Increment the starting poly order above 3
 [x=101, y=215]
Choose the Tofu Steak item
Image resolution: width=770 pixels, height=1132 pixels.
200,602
• • • • • • •
** Work instruction **
Give the listing once more, unchanged in every line.

** Solution for this exercise **
Increment the starting poly order above 3
 [x=101, y=215]
Choose the Tofu Steak item
Image resolution: width=770 pixels, height=1132 pixels.
200,602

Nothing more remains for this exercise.